「がれきに埋もれた子どもを救え!」・・・国連からの画期的勧告(3)
こうした今までにない、びっくりするほど手厳しい国連からの最新「勧告」からわかること。それは、日本が1994年に子どもの権利条約を批准して以降、日本の子ども状況は悪化の一途をたどってきたということです。
度重なる国連からの「勧告」を無視し、戦争や飢餓という“古典的”な子どもの権利侵害とはまったく異なる、“経済的に豊かな国だからこそ”の子どもの権利侵害が、ずっと続いてきたということです。
子どもの権利条約からかけ離れた日本社会
90年代以降、日本政府は、「経済的・軍事的な国際競争に打ち勝つ」として、格差社会を一顧だにせず、社会一丸となって、その戦力たる人材育成に力を注いできました。
「小さなうちから競争に慣れ、勝ち上がる力を付けさせよ」「競争と評価を恐れず、早期に自立できる人間たれ」と、子どもたちのお尻をたたいてきました。
弱音を吐いたり、不適応を起こしたり、面倒ごとを起こすと「発達障害」だの「人格障害」だのというレッテルを貼り、社会のメインから排除してきました。
どれもこれも、「幸福、愛情及び理解ある雰囲気のなかで子どもは成長発達すべきである」とする「子どもの権利条約」前文とはかけ離れたことばかりです。
子どもらしく生きられない
かくして子どもは、子どもらしく甘えたり、間違えたり、おとなの力を頼ったりしながら、のんびりと成長・発達する機会を失いました。
子どもとして過ごす時間を奪われ、思いや願いを自由に出して、おとなに受け止めてもらうことで達成できるはずの、調和の取れた人格(「子どもの権利条約」前文)へと成長発達することもできなくなりました。

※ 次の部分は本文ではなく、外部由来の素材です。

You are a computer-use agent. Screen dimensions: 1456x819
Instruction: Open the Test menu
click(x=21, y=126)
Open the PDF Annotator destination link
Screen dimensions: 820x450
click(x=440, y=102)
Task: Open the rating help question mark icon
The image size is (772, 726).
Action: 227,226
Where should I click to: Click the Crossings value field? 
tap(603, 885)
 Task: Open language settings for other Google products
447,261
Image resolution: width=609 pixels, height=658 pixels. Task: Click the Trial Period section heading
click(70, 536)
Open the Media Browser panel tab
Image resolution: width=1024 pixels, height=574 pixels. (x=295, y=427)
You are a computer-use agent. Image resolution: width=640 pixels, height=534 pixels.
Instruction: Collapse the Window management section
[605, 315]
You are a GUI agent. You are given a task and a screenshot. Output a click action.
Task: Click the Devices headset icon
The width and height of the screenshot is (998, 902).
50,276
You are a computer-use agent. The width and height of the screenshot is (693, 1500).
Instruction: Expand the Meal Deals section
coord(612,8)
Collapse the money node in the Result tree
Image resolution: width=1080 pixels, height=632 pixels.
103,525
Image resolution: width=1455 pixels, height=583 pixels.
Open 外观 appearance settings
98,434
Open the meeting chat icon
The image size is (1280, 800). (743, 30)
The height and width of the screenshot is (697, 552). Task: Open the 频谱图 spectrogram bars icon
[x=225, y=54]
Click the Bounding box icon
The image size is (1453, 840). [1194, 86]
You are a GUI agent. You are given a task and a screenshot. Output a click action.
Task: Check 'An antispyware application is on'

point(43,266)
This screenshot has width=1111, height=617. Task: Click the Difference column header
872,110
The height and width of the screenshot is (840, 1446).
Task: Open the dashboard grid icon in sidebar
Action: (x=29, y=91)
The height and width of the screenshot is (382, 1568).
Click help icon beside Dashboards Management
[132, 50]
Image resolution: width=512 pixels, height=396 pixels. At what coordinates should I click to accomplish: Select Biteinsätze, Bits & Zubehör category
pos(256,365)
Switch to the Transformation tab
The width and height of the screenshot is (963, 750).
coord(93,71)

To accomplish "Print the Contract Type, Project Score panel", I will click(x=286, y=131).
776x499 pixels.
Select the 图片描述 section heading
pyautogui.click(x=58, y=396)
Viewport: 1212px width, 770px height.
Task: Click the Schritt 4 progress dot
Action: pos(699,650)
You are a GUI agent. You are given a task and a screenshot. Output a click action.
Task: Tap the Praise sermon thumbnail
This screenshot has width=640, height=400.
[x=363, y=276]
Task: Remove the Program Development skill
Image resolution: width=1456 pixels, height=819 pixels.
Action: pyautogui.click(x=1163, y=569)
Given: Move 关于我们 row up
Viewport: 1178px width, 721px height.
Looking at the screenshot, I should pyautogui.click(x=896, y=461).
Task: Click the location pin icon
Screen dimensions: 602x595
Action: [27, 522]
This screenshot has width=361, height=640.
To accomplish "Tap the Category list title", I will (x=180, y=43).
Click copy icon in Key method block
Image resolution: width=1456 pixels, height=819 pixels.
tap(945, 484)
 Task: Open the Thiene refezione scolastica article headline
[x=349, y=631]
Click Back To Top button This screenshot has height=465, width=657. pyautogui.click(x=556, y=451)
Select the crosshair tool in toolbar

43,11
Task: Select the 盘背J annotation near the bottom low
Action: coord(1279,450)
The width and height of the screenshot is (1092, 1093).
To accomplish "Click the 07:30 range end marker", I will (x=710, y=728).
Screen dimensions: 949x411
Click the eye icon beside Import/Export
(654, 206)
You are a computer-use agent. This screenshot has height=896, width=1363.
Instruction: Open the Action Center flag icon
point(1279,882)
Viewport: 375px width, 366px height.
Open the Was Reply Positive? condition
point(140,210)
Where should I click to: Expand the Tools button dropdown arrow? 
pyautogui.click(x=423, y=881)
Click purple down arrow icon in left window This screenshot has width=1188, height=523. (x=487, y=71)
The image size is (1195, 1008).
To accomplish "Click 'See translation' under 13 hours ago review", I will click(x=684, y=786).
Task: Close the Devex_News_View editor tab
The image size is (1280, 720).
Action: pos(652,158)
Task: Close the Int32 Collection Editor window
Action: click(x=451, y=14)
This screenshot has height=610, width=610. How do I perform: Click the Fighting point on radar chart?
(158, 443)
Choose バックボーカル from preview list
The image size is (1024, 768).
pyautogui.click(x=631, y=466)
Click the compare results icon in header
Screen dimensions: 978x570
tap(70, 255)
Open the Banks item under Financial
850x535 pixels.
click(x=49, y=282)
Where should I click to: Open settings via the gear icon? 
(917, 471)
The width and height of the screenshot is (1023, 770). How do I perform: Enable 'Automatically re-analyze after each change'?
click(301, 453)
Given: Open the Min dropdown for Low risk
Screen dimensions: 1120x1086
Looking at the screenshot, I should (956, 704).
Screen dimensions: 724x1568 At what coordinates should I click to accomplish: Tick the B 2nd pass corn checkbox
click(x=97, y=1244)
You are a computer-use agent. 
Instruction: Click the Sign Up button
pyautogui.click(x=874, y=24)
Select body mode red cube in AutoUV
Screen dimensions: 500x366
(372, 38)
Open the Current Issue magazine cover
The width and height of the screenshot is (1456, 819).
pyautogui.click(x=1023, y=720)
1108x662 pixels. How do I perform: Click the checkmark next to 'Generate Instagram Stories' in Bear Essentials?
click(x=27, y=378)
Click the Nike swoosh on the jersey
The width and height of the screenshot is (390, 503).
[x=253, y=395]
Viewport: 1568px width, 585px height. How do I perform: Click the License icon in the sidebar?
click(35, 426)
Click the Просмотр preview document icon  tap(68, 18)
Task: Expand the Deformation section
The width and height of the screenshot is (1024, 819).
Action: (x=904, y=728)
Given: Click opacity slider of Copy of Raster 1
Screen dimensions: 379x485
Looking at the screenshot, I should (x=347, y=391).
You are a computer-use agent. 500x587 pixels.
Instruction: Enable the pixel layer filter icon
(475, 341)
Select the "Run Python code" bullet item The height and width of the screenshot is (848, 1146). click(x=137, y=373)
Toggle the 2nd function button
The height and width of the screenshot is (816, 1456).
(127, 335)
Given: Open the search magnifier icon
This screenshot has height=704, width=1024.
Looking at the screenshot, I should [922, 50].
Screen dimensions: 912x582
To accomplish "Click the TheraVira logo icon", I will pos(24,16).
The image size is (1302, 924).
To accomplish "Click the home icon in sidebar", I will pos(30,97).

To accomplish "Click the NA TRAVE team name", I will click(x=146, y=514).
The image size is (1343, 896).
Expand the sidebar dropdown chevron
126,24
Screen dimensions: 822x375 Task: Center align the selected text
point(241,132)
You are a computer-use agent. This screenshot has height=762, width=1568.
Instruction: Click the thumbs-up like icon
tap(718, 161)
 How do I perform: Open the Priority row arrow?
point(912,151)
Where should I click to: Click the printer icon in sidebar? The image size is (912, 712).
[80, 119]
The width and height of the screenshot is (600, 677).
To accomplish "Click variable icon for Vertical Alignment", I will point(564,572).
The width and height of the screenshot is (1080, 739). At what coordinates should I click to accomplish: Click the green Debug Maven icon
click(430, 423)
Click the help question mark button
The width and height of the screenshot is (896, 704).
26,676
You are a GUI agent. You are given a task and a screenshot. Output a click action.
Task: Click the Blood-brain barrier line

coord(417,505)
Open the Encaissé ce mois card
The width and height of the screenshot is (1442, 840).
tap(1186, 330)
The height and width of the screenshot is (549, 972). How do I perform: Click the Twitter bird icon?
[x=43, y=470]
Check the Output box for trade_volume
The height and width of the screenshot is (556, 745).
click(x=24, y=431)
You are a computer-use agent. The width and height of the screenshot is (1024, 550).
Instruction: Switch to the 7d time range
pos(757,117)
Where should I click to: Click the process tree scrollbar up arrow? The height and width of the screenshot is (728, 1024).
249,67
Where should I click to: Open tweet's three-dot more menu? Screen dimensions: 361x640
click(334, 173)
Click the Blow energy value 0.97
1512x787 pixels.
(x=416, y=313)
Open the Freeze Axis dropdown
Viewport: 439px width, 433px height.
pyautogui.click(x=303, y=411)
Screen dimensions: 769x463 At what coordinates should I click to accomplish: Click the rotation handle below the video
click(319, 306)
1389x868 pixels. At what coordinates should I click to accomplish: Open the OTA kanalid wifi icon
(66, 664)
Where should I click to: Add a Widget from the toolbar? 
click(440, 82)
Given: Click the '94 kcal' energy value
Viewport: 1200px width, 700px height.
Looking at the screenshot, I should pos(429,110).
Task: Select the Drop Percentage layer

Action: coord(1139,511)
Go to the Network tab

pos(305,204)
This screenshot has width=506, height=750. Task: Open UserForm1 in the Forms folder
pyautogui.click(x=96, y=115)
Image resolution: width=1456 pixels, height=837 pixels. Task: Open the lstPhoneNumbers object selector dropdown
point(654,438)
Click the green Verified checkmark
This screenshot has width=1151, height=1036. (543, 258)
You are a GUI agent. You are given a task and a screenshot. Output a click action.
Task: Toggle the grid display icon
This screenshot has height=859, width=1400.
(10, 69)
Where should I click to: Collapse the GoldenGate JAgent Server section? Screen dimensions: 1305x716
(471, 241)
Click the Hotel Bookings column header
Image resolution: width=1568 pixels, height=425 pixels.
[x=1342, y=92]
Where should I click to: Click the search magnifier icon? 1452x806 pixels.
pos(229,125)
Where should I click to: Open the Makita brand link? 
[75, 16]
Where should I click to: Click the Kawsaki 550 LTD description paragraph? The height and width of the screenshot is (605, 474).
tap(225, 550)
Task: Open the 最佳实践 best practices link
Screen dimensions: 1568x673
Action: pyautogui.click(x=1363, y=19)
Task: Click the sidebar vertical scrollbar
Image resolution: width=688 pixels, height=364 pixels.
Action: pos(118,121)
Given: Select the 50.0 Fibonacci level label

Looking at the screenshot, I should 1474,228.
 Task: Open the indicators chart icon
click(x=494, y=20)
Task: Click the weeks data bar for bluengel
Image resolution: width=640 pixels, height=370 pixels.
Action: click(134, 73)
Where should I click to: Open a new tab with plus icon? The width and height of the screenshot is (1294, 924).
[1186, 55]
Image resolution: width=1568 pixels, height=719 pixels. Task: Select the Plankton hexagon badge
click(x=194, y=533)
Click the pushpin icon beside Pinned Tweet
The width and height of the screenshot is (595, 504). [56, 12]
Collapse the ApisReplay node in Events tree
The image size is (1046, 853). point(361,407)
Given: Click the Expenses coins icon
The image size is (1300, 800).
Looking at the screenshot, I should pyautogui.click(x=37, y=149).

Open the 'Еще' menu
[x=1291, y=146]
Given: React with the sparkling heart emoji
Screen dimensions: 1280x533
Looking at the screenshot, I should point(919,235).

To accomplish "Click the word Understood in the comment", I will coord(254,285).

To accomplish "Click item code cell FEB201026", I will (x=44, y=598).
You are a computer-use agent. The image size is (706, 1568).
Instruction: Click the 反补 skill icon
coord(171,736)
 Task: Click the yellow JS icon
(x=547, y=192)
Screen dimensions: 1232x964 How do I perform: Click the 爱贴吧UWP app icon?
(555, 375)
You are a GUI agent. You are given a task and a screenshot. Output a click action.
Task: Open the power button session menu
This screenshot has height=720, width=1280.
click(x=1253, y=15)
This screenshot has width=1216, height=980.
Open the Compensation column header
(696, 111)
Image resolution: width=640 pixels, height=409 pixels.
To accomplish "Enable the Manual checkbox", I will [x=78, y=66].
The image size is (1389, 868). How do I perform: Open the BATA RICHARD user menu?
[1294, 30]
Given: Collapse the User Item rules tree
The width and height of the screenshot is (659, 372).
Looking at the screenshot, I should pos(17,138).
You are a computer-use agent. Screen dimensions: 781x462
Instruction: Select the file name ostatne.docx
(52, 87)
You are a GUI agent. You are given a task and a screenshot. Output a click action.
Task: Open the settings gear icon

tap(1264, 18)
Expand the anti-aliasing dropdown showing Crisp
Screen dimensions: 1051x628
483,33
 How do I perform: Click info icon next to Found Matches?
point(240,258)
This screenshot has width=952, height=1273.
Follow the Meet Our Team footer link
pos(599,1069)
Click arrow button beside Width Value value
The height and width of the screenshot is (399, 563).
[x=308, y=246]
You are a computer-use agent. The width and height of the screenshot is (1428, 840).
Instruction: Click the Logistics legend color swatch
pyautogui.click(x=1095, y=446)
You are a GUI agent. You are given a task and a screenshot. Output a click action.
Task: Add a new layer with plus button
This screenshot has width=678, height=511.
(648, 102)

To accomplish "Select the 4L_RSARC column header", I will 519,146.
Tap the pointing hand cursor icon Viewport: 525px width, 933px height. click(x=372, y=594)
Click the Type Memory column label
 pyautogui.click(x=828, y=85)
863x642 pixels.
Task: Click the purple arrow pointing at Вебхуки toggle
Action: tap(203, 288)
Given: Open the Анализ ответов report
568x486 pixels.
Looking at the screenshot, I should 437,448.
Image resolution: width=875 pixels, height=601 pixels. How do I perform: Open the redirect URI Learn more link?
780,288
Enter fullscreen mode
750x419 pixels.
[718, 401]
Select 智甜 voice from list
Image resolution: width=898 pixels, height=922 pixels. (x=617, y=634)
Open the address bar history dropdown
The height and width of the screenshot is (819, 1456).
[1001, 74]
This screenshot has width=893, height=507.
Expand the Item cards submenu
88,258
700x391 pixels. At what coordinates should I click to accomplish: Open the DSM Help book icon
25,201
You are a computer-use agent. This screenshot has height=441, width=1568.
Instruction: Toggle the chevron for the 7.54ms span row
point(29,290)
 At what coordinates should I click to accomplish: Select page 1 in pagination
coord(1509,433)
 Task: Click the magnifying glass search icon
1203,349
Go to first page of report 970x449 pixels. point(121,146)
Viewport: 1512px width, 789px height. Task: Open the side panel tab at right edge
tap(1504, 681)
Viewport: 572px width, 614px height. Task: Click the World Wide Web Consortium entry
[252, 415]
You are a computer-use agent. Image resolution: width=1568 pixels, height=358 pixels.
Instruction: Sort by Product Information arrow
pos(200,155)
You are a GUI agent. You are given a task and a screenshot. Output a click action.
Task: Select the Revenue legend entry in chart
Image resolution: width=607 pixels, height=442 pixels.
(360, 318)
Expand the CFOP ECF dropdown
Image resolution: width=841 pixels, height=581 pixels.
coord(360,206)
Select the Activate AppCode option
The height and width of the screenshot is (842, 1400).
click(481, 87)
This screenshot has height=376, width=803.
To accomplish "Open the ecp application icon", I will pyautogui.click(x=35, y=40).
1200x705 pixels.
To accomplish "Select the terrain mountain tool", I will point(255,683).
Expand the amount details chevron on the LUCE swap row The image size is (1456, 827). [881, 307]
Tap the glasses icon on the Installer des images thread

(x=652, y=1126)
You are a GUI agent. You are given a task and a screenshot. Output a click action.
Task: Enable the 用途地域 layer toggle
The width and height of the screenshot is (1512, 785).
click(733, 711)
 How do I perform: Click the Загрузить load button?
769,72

競争と自己決定・自己責任が当たり前になった社会で生きるおとなたちは、子どもと向き合う精神的・経済的・物理的な余裕を失い、「いち早く競争のなかに投げ込み、過酷な世界を生き延びる力を付けさせるよう鍛えることこそが愛情」と考え、子どもを追い込み続けてきました。
姿を消した子ども
それでもおとなに頼らねば生き延びられない子どもは、おとなの望みを推測し、その意向をくみ取り、期待に応えようと満身創痍でがんばって来ました。おとなに多くを期待せず、おとなが自分を理解してくれるとは考えもせず、「役立つ人間でなければ価値が無いのだ」と思い込まされて。
こうして日本社会から子どもという存在が消えたのです。子どもたちは、経済発展のために破壊された人間関係のがれきのしたに埋もれ、見えなくなってしまったのです。